Posted onSeptember 4, 2015 5:38 pm 
<http://electionlawblog.org/?p=75854>byRick Hasen 
<http://electionlawblog.org/?author=3>

Texas Lawyer: 
<http://www.texaslawyer.com/id=1202736489629/Voter-ID-Battle-Texas-Seeks-Rehearing-DOJ-Seeks-Injunction?slreturn=20150804201412>

    Texas has asked the full bench of the U.S. Court of Appeals for the
    Fifth Circuit to rehear civil rights plaintiffs’ case against the
    state’s voter ID law after a three-judge panel from the same court
    ruled that the law discriminates.

    Because the state’s request for a rehearing is pending, and since
    Texas may also seek a hearing at the U.S. Supreme Court, the Fifth
    Circuit in a Sept. 2 order rejected civil rights plaintiffs’
    proposals to have the litigation remanded to the trial court, where
    a judge could have ordered Texas to immediately start changing how
    it identifies voters.

    “We will get those decisions pretty quickly,” Rolando Rios, of San
    Antonio’s Law Office of Rolando L. Rios, said about the rulings on
    the en banc Fifth Circuit and Supreme Court hearings. Rios
    represents the Texas Association of Hispanic County Judges and
    County Commissioners, which is an intervening plaintiff in the
    litigation.

    But the U.S. Department of Justice, which has sided with the civil
    rights plaintiffs in the litigation, wants to avoid any wait for
    Texas to redo its voter ID procedures. To that end, the DOJ also
    filed on Sept. 2 a motion requesting that the Fifth Circuit enter an
    injunction directing Texas to accept as sufficient valid voter
    registration certificates from voters who lack the specific list of
    documentation required under the law SB-14, which the Fifth
    Circuit’s three-judge panel struck down.
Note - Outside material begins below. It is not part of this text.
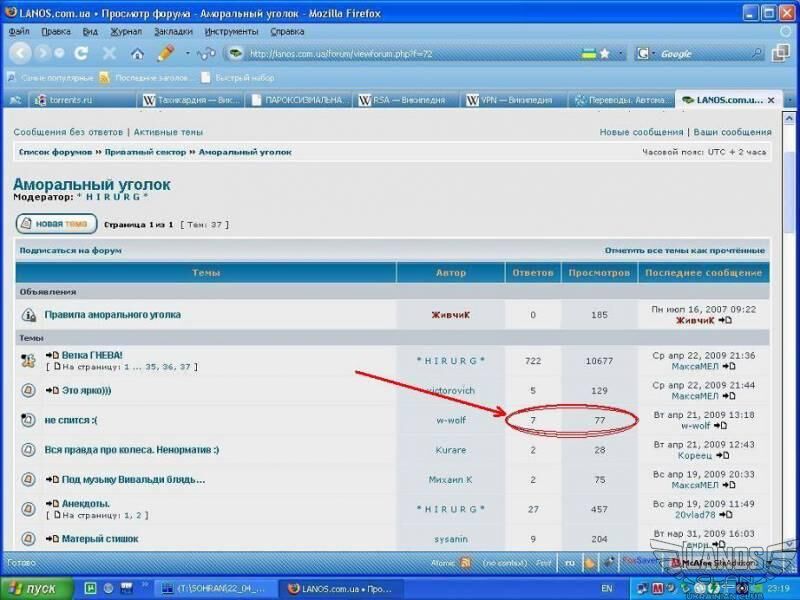800x600 pixels.
Task: Open the 'Закладки' menu
Action: pyautogui.click(x=173, y=31)
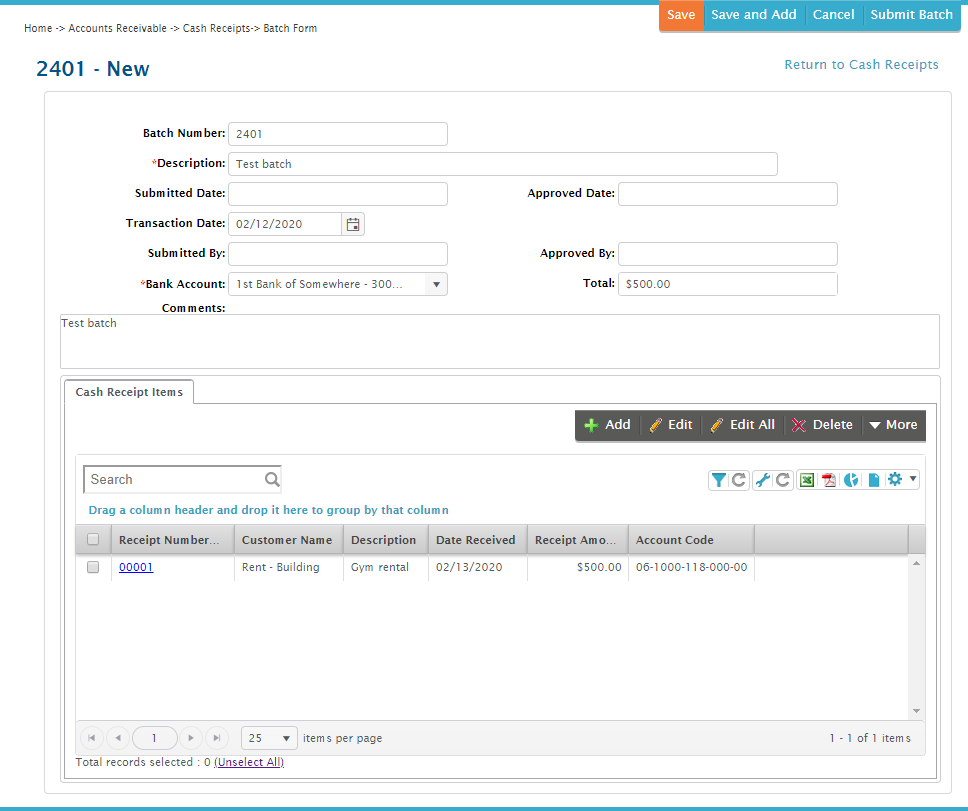Sort by Date Received column header

(x=475, y=540)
Passed in 2011, SB-14
    requires voters to show specific government-issued photo
    identifications. Among the identifications the law allows voters to
    show: driver’s licenses, concealed handgun licenses, U.S. military
    identifications, U.S. passports or other U.S. citizenship certificates.

I don’t see how this gets resolved “pretty quickly,” especially given 
the time to file a cert. petition if en banc review is denied.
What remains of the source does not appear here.